### Exercise details:
Return the data below verbatim, from the line with "Mac Intel-based row" up to and including the line with "Action: point(783,857)".

### Dataset:
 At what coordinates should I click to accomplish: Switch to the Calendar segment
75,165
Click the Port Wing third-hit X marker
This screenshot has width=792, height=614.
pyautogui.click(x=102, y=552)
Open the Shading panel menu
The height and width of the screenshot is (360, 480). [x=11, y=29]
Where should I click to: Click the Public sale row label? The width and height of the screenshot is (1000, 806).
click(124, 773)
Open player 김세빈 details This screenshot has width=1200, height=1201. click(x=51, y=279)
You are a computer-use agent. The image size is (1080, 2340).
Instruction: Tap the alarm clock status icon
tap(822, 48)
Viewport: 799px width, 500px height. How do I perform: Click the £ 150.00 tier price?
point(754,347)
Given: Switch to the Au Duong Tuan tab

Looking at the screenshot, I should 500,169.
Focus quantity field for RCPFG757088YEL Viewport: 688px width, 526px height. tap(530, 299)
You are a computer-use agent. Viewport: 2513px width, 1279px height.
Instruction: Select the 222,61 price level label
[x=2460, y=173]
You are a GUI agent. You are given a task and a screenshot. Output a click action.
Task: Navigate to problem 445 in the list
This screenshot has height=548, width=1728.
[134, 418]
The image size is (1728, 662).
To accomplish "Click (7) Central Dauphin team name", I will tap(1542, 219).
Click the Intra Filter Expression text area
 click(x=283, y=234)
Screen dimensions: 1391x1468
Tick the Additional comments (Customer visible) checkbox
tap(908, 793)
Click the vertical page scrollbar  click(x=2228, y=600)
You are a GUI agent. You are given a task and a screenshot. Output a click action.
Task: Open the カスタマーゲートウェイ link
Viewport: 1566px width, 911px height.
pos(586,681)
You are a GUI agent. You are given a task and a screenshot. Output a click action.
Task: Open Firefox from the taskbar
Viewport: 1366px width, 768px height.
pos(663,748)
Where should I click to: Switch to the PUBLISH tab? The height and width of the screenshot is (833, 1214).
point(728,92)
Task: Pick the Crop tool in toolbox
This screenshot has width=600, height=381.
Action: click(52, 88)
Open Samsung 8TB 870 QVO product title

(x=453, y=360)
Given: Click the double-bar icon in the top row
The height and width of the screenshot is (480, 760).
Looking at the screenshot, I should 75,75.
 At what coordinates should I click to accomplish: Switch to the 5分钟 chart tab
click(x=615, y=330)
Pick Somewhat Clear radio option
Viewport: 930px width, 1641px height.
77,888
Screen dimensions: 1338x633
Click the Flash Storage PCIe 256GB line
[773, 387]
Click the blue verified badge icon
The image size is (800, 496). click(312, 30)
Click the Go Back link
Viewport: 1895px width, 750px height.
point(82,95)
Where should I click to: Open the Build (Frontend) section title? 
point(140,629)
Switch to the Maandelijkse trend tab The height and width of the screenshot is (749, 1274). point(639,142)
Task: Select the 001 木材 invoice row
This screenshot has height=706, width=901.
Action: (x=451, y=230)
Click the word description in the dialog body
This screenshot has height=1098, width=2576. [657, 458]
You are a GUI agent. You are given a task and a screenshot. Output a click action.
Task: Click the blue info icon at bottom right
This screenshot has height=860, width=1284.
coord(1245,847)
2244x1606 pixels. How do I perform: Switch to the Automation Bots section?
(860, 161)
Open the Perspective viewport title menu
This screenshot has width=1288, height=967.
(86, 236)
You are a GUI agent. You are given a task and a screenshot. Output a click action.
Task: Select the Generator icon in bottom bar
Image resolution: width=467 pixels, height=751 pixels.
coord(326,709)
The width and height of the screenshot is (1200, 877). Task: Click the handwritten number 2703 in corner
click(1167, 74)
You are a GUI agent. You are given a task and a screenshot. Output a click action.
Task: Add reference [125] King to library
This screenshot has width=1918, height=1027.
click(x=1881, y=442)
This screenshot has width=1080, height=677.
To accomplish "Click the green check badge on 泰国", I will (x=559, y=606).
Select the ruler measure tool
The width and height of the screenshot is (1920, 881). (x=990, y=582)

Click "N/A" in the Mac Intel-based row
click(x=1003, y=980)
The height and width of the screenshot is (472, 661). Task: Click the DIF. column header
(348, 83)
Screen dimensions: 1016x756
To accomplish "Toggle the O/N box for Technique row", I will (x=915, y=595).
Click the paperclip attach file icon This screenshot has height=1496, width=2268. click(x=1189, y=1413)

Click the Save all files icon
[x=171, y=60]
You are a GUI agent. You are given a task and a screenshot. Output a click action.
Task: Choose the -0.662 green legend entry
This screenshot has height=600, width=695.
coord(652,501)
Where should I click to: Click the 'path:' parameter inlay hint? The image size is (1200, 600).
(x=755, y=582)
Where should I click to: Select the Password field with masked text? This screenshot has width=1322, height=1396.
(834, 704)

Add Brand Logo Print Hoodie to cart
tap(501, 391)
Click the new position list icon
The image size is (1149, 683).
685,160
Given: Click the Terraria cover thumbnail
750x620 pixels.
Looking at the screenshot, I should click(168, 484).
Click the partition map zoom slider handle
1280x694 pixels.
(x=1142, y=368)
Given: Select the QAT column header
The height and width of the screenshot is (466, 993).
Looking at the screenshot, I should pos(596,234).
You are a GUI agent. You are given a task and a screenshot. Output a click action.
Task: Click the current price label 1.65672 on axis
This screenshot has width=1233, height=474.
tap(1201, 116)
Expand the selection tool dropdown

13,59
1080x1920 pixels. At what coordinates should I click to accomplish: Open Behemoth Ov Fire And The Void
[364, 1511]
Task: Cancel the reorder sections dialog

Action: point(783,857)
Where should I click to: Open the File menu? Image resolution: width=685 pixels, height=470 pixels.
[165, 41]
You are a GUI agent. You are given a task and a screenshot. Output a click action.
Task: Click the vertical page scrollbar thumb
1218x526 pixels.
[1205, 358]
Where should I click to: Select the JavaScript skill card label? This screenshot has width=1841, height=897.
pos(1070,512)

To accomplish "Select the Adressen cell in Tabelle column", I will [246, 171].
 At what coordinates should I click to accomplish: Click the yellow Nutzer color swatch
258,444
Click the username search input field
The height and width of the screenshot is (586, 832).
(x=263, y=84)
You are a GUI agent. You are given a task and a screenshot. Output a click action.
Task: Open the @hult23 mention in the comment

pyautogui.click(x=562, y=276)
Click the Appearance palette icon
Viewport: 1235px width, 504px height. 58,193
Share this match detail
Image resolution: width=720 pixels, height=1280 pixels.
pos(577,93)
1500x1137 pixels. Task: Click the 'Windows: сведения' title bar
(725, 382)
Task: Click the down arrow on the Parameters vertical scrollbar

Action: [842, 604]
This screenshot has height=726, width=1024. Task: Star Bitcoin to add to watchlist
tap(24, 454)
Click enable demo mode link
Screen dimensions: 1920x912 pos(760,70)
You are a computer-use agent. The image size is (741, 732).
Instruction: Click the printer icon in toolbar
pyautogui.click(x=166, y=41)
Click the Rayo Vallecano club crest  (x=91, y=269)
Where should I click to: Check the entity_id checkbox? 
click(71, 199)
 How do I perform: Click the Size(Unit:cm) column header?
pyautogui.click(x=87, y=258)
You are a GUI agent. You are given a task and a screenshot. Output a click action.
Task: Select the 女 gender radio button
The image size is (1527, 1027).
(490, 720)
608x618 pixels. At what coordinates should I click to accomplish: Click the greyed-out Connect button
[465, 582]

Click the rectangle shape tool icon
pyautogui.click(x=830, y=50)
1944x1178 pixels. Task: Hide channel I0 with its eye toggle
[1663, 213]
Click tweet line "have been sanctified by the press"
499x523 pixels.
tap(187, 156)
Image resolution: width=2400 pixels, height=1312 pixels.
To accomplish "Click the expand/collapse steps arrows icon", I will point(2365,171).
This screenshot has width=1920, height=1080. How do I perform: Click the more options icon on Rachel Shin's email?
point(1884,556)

### Completed task:
Click "N/A" in the Mac Intel-based row
click(x=1003, y=980)
The height and width of the screenshot is (472, 661). Task: Click the DIF. column header
(348, 83)
Screen dimensions: 1016x756
To accomplish "Toggle the O/N box for Technique row", I will (x=915, y=595).
Click the paperclip attach file icon This screenshot has height=1496, width=2268. click(x=1189, y=1413)

Click the Save all files icon
[x=171, y=60]
You are a GUI agent. You are given a task and a screenshot. Output a click action.
Task: Choose the -0.662 green legend entry
This screenshot has height=600, width=695.
coord(652,501)
Where should I click to: Click the 'path:' parameter inlay hint? The image size is (1200, 600).
(x=755, y=582)
Where should I click to: Select the Password field with masked text? This screenshot has width=1322, height=1396.
(834, 704)

Add Brand Logo Print Hoodie to cart
tap(501, 391)
Click the new position list icon
The image size is (1149, 683).
685,160
Given: Click the Terraria cover thumbnail
750x620 pixels.
Looking at the screenshot, I should click(168, 484).
Click the partition map zoom slider handle
1280x694 pixels.
(x=1142, y=368)
Given: Select the QAT column header
The height and width of the screenshot is (466, 993).
Looking at the screenshot, I should pos(596,234).
You are a GUI agent. You are given a task and a screenshot. Output a click action.
Task: Click the current price label 1.65672 on axis
This screenshot has width=1233, height=474.
tap(1201, 116)
Expand the selection tool dropdown

13,59
1080x1920 pixels. At what coordinates should I click to accomplish: Open Behemoth Ov Fire And The Void
[364, 1511]
Task: Cancel the reorder sections dialog

Action: point(783,857)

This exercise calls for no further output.